## CONSIGNE 1
Dans l'extrait sur Siméon de Bulgarie, pour quelle firme Siméon a-t-il travaillé comme homme d'affaires ?

══════

Siméon de Bulgarie et son épouse Margarita © Stevens William/Gamma/Photo News

Très vite, la famille pense que Boris III a été empoisonné. Quelques jours plus tôt, il avait rendu visite à Hitler dans son nid d’aigle. Une intoxication aux champignons qu’affectionnait tant le Roi défunt. L’enquête n’a jamais abouti et rien ne permettra d’établir la vérité. Le règne de l’enfant-roi ? Trois ans à peine, géré au quotidien par son oncle, régent du trône. Car le petit, devenu Siméon II, n’a que 6 ans. Tout le monde lui parle à la troisième personne. Lui donne du Sire. Il devient un étranger dans ce palais immense sans âme. L’Histoire va tourner court : en février 45, l’oncle est exécuté ainsi que les deux autres régents à la suite d’un coup d’état comploté avec les soviétiques. Nous sommes le 8 septembre 46 : un référendum abolit la monarchie et les Saxe-Cobourg ont 48 heures pour quitter le pays. Siméon, sa mère et sa sœur fuient vers l’Egypte avant de s’installer à Madrid. Finalement, ce revers sera son salut. Siméon va pouvoir mener une vie normale, de père de famille, d’homme d’affaires pour la firme d’électroménager Thomson.

La reine Paola de Belgique et le Premier Ministre bulgare Simeon de Saxe-Cobourg Gotha © Didier Lebrun/Photo News

En 1996, l’exil prend fin et Siméon fait un retour triomphal à Sofia : 500.000 fidèles lui font une haie d’honneur sur plus de quatre kilomètres. L’homme, passionné par la chose politique va faire ce que personne n’avait réalisé avant lui : ce Roi en titre va reconquérir son pouvoir en devant Premier ministre de son pays ! Il le restera 4 ans, au début des années 2000. Tsar de Bulgarie et premier ministre : l’Histoire ne peut jamais l’oublier.

Lorsque je lui parle de ces années de « règne », Siméon est fataliste. L’octogénaire n’aspire plus à diriger. Mais il pense encore que la monarchie pourrait être une solution dans cette Bulgarie qui fut l’objet de tant de déboires. Ce n’est ni abandonné, ni dans l’air. Simplement, ce n’est pas à l’agenda. Le témoignage de Siméon reste d’une valeur inestimable. Avec Fouad d’Egypte et Gyanendra du Népal il est le dernier roi déchu à pouvoir encore raconter comment une nation est parvenue à perdre son royaume.

══════

## CONSIGNE 2
Recopiez à l'identique les lignes de la liste ci-dessous, de la ligne contenant « 星露谷，但刀乱mod (21, 260) » jusqu'à la ligne contenant « 六眼全天监视中 (282, 411) » incluse.

══════

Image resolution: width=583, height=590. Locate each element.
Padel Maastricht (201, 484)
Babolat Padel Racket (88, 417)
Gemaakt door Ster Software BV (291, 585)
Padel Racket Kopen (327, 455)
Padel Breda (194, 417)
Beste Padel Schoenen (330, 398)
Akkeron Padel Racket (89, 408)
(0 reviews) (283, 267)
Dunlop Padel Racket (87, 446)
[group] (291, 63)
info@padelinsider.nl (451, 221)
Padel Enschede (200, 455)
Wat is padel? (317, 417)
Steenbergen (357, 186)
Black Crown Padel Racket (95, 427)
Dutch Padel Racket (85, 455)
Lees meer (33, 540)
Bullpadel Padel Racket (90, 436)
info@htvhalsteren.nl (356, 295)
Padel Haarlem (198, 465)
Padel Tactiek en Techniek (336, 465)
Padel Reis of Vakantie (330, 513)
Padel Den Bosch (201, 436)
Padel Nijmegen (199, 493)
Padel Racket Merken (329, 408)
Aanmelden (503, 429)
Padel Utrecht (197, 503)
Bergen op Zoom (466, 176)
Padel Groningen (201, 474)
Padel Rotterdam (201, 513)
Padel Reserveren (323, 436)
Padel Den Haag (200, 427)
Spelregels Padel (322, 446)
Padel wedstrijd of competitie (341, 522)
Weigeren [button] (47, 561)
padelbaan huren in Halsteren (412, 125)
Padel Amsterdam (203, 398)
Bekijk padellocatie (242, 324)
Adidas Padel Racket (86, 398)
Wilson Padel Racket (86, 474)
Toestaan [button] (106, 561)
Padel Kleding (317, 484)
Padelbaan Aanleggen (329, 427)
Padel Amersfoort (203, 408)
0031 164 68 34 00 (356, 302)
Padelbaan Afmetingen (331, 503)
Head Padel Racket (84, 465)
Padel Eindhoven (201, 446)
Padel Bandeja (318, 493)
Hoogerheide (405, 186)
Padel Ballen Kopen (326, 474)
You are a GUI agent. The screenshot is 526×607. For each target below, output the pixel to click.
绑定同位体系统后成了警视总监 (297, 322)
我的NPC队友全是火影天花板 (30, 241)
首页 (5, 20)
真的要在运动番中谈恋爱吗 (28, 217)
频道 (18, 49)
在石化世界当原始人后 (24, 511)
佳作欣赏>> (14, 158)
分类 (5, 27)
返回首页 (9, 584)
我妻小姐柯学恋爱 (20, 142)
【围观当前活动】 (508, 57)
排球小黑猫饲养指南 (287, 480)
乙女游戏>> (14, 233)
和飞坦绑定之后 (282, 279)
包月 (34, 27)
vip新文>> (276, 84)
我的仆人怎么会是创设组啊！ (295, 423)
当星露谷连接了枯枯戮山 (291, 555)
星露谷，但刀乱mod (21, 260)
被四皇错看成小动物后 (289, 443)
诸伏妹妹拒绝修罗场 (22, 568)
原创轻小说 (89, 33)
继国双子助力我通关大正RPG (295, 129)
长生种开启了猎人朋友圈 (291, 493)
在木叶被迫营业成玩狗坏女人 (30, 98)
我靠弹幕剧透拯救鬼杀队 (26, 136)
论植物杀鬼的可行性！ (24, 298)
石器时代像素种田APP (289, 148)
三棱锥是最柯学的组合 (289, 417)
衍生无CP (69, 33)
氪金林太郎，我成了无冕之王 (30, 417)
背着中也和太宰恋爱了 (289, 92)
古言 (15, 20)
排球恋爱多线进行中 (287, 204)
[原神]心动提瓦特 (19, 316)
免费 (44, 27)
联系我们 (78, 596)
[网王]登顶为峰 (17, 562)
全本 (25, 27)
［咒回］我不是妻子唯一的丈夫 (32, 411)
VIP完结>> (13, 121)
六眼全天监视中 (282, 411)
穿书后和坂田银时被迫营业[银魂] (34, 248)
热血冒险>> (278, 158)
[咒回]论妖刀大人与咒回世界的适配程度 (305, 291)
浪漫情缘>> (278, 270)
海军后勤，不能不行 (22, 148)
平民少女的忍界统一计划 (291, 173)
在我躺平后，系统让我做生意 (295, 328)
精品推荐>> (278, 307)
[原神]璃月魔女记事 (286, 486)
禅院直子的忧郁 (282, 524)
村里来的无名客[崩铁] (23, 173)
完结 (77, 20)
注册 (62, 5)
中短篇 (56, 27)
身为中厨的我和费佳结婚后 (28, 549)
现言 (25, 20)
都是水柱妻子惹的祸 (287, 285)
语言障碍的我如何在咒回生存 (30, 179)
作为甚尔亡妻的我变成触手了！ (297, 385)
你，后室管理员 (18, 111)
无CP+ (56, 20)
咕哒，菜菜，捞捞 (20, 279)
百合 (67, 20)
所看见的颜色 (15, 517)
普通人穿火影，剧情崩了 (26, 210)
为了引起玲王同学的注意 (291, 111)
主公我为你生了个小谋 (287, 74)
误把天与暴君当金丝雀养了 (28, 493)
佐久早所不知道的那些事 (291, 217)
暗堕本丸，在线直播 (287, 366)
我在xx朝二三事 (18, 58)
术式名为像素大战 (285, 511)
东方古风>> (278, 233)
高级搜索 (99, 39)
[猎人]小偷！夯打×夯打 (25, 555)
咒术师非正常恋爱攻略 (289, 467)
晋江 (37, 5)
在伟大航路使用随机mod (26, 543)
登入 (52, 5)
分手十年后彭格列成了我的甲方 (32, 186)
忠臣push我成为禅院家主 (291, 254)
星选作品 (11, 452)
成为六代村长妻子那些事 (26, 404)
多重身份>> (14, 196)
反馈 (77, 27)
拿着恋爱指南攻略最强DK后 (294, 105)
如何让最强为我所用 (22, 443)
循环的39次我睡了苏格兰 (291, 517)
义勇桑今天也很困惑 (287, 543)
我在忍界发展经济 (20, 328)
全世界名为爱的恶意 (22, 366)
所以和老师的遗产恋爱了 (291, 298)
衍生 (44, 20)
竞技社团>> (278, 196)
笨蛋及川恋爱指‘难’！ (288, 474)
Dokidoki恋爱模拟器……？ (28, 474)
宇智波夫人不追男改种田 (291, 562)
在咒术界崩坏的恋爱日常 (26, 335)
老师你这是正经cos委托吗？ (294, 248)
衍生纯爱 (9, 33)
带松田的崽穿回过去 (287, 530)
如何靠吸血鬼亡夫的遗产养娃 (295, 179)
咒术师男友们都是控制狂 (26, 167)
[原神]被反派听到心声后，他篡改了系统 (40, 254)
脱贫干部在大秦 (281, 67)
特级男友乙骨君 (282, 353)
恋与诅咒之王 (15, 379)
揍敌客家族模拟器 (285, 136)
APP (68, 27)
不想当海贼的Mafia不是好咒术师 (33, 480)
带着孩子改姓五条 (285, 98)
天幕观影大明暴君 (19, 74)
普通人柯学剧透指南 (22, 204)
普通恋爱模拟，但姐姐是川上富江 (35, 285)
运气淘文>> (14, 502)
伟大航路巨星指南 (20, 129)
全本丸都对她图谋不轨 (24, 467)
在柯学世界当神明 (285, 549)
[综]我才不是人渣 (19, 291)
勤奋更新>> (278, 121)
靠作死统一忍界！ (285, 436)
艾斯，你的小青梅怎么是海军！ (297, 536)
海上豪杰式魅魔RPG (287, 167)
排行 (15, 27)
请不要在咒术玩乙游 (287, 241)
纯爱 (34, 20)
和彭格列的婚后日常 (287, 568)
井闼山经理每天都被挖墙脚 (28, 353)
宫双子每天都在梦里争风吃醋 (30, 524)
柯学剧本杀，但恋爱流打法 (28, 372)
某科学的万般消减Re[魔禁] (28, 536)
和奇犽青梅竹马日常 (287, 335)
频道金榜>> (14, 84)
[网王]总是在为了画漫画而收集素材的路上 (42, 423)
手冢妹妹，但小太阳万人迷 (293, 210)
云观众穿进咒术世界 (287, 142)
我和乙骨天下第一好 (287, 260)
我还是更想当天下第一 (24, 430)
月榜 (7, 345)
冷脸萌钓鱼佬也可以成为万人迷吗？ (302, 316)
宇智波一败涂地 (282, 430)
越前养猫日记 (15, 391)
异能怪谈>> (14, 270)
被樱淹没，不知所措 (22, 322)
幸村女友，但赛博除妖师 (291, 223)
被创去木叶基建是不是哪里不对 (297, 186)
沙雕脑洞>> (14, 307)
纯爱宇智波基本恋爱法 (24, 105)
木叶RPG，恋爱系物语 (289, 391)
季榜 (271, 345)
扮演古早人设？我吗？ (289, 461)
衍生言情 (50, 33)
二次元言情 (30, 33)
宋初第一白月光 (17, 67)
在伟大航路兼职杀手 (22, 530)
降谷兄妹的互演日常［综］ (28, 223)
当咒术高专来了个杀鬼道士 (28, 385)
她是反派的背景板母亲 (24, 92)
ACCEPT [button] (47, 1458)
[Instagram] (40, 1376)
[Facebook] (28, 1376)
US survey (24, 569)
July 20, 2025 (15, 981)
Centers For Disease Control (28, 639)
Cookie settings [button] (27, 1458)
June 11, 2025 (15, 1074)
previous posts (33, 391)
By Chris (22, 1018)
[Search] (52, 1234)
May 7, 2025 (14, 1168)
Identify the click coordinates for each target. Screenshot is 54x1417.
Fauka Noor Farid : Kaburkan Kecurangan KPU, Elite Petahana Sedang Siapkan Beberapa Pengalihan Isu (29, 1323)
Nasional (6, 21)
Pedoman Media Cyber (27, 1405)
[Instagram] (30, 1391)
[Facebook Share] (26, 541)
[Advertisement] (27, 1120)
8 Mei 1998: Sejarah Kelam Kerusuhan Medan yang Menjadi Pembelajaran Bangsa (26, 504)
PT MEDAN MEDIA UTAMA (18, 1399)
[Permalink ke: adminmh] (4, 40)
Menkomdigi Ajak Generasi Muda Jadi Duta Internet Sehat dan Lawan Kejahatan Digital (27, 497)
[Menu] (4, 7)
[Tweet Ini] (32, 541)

══════

## RÉPONSE 1
Pour Thomson, une firme d'électroménager.

## RÉPONSE 2
星露谷，但刀乱mod (21, 260)
被四皇错看成小动物后 (289, 443)
诸伏妹妹拒绝修罗场 (22, 568)
原创轻小说 (89, 33)
继国双子助力我通关大正RPG (295, 129)
长生种开启了猎人朋友圈 (291, 493)
在木叶被迫营业成玩狗坏女人 (30, 98)
我靠弹幕剧透拯救鬼杀队 (26, 136)
论植物杀鬼的可行性！ (24, 298)
石器时代像素种田APP (289, 148)
三棱锥是最柯学的组合 (289, 417)
衍生无CP (69, 33)
氪金林太郎，我成了无冕之王 (30, 417)
背着中也和太宰恋爱了 (289, 92)
古言 (15, 20)
排球恋爱多线进行中 (287, 204)
[原神]心动提瓦特 (19, 316)
免费 (44, 27)
联系我们 (78, 596)
[网王]登顶为峰 (17, 562)
全本 (25, 27)
［咒回］我不是妻子唯一的丈夫 (32, 411)
VIP完结>> (13, 121)
六眼全天监视中 (282, 411)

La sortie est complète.